Trump also ordered the attorney general to send a letter to service providers such as app store hosts, stating that there has been no prior violation of the law and that there would be no liability during the review period.
University of Minnesota Law School professor Alan Rozenshtein said in a post that the 75-day delay “offers minimal certainty” since courts do not view such promises as binding.
“Trump could change his mind at any time or selectively enforce against companies that fall into political disgrace,” Rozenshtein wrote.
Google declined to comment and Apple did not immediately respond to a request for comment.
The divestment law, which Congress passed with overwhelming bipartisan support due to national security concerns about Chinese influence, was signed by President Joe Biden and upheld by the Supreme Court on January 17.
The law imposes a civil penalty on service providers of $5,000 per user for violations of the ban, creating billions of dollars in legal exposure.

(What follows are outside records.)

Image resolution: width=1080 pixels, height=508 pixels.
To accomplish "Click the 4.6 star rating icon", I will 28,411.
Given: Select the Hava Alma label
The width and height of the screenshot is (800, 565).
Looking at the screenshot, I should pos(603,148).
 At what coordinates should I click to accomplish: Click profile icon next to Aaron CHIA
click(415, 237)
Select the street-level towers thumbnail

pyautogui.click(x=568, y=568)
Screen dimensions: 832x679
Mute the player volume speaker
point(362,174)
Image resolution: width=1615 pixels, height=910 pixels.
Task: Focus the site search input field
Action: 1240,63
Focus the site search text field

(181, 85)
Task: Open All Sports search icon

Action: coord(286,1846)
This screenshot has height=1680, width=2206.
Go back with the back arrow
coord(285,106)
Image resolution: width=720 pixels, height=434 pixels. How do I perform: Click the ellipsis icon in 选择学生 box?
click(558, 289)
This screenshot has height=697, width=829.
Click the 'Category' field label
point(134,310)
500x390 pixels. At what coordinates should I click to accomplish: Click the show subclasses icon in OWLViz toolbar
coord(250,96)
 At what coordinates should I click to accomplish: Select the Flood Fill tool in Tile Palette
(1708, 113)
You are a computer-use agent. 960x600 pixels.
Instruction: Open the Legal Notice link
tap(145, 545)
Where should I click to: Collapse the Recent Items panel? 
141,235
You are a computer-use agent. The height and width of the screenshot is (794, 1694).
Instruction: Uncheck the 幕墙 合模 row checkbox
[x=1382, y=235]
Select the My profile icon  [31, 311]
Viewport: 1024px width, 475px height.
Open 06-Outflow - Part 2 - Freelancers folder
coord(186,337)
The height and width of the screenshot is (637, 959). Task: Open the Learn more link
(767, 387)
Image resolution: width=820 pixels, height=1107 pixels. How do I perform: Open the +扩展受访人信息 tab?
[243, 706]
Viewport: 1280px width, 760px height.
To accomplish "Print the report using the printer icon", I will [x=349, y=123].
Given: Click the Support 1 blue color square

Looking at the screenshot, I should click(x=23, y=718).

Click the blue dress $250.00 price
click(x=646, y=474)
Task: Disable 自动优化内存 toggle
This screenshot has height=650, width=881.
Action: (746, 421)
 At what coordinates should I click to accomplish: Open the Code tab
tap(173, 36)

Executive orders cannot repeal laws enacted by Congress, and lawmakers have sued in the past to enforce laws they have passed.
However, legal experts said that even a hypothetical lawsuit by both houses of Congress could be a long shot, as courts might be inclined to view this as a political issue best left to the Legislative Branch, or as a matter of national security that falls under the control of the White House.
The TikTok law does not establish a right for private individuals to enforce it. But shareholders could sue service providers who cited Trump’s order to ignore the ban.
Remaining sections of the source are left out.